Only the lines from the one containing "Where should I" to the end of the data should be copied, exactly and without pictures.

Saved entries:
>>

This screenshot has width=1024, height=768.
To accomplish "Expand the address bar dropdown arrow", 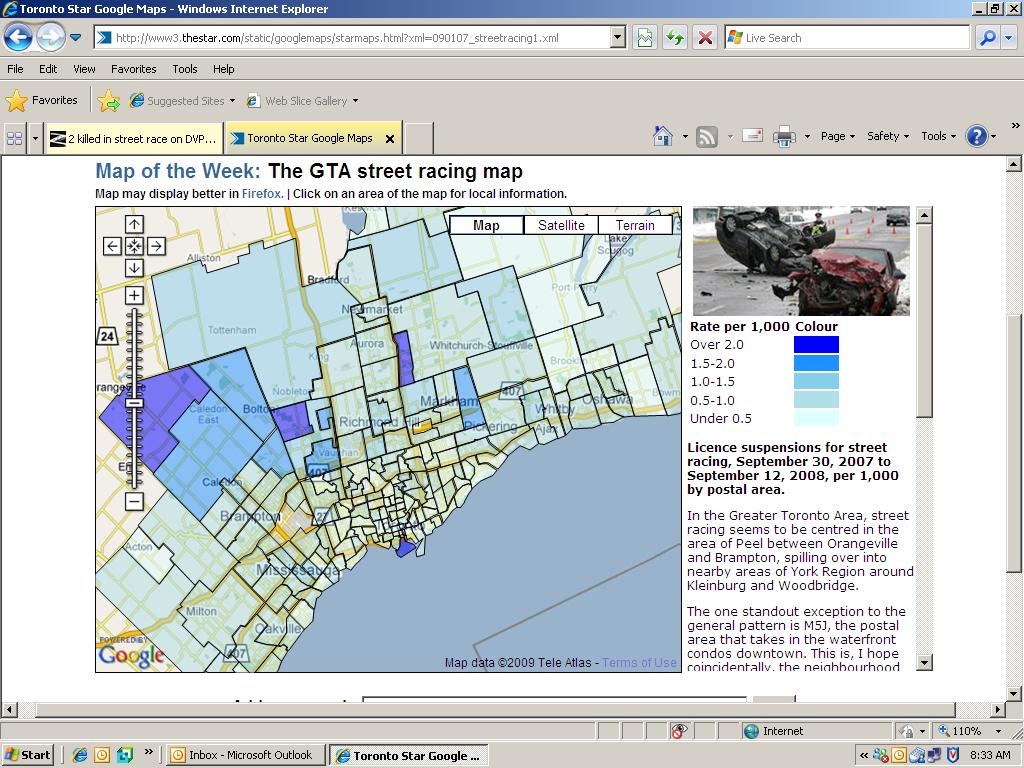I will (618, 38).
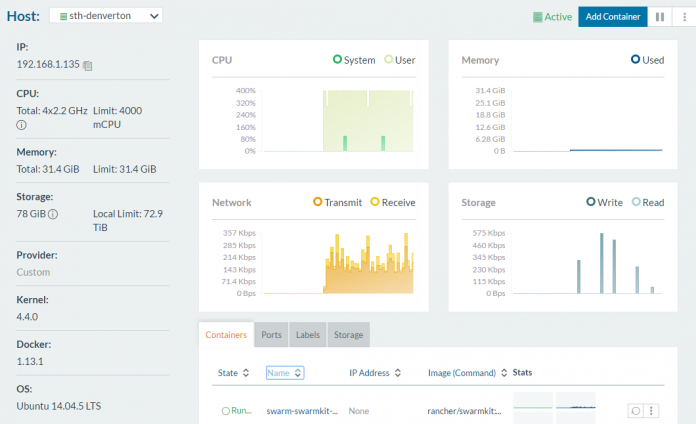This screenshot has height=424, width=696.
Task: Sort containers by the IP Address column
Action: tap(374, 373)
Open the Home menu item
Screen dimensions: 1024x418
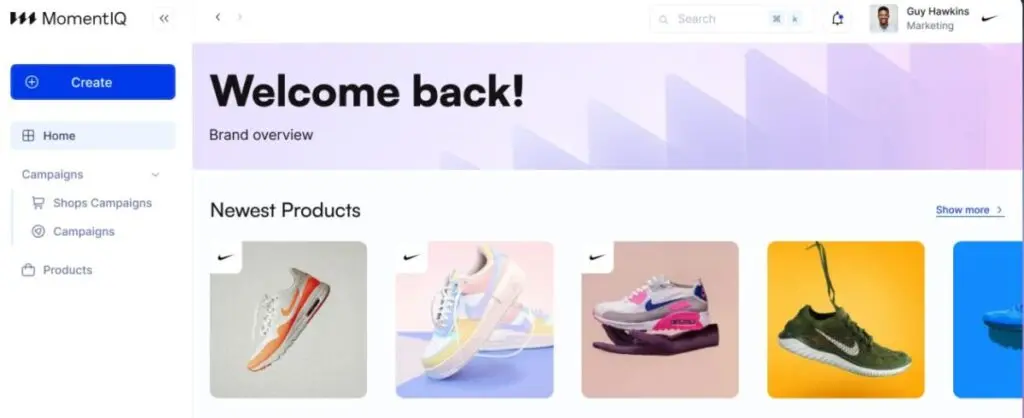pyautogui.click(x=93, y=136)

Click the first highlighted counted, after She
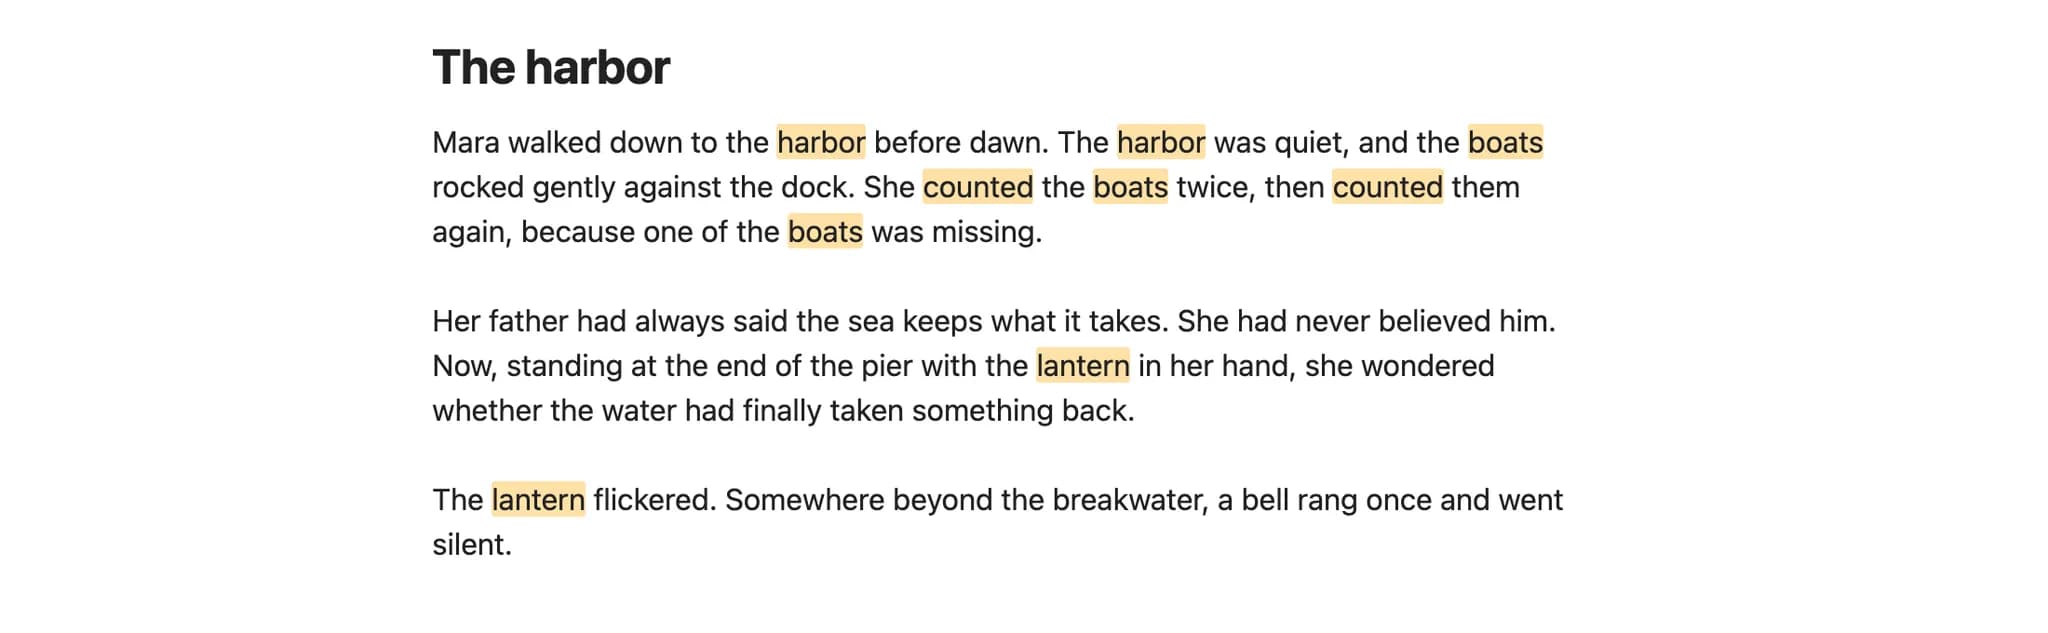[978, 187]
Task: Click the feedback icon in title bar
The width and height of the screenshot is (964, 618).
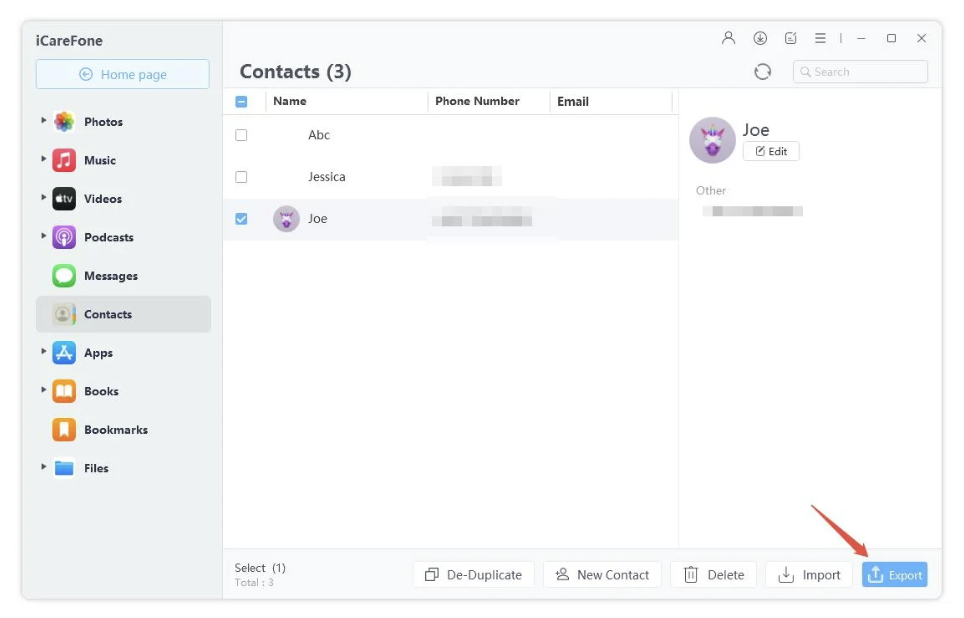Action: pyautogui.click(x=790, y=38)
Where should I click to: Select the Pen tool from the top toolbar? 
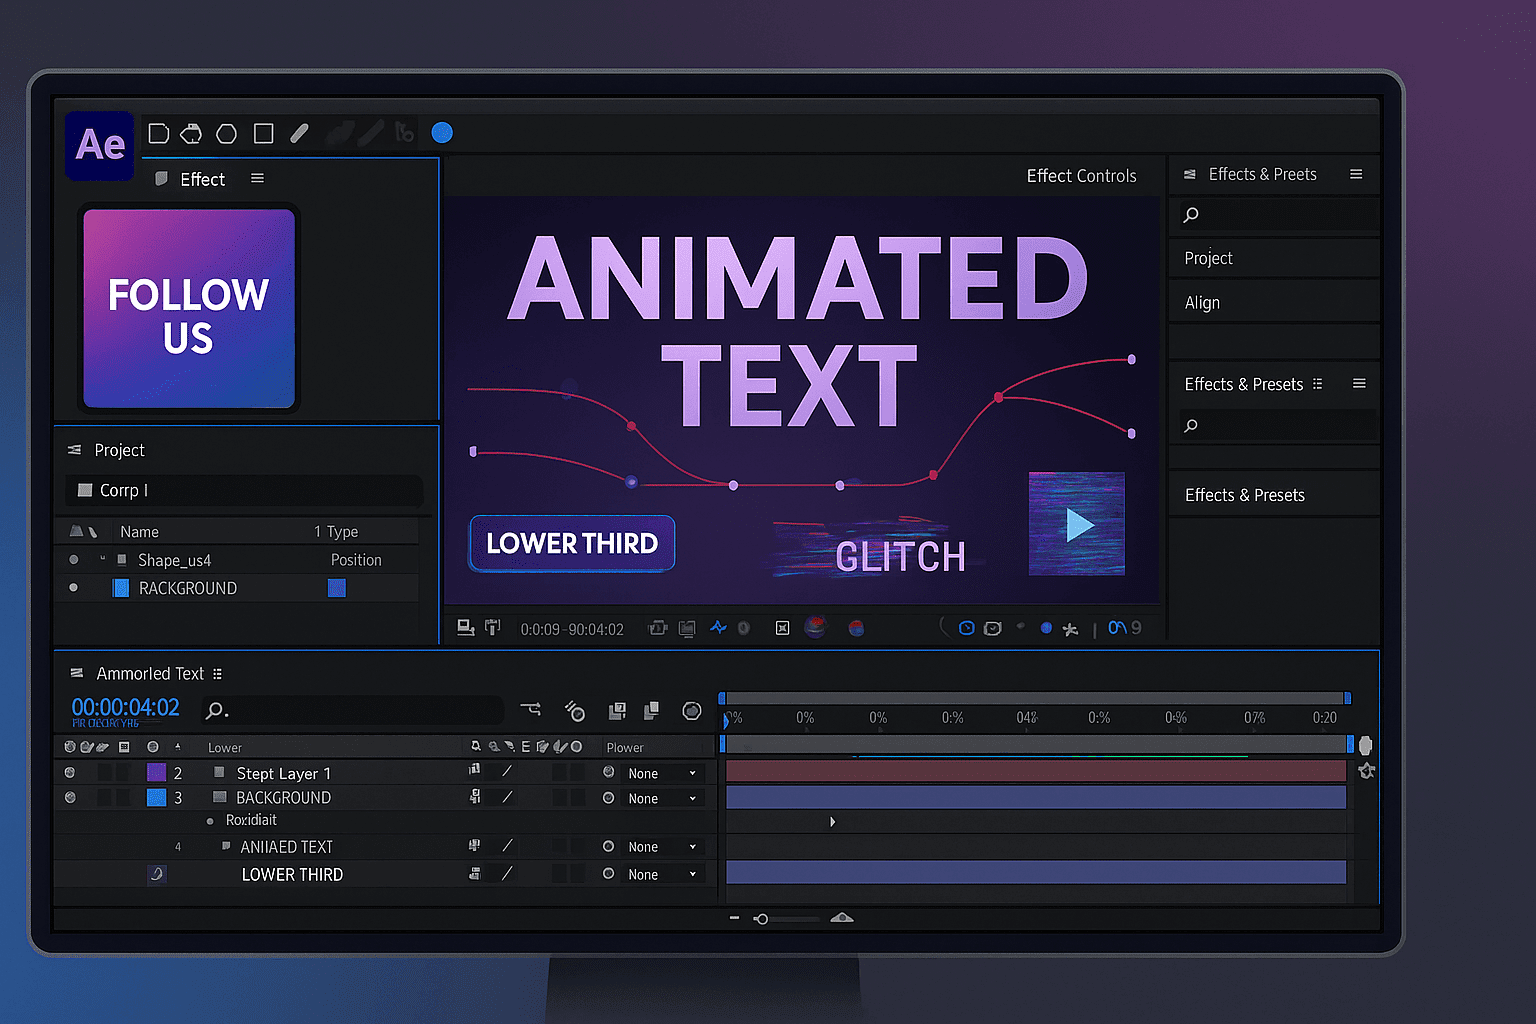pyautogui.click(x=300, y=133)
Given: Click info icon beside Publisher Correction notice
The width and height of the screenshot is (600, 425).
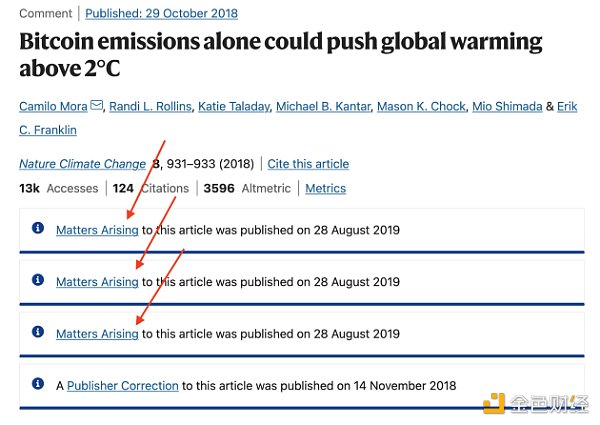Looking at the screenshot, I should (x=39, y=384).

<<

### RESULT OF THIS EXERCISE
Where should I click to: Select the Pen tool from the top toolbar? 
pyautogui.click(x=300, y=133)
Given: Click info icon beside Publisher Correction notice
The width and height of the screenshot is (600, 425).
Looking at the screenshot, I should (x=39, y=384).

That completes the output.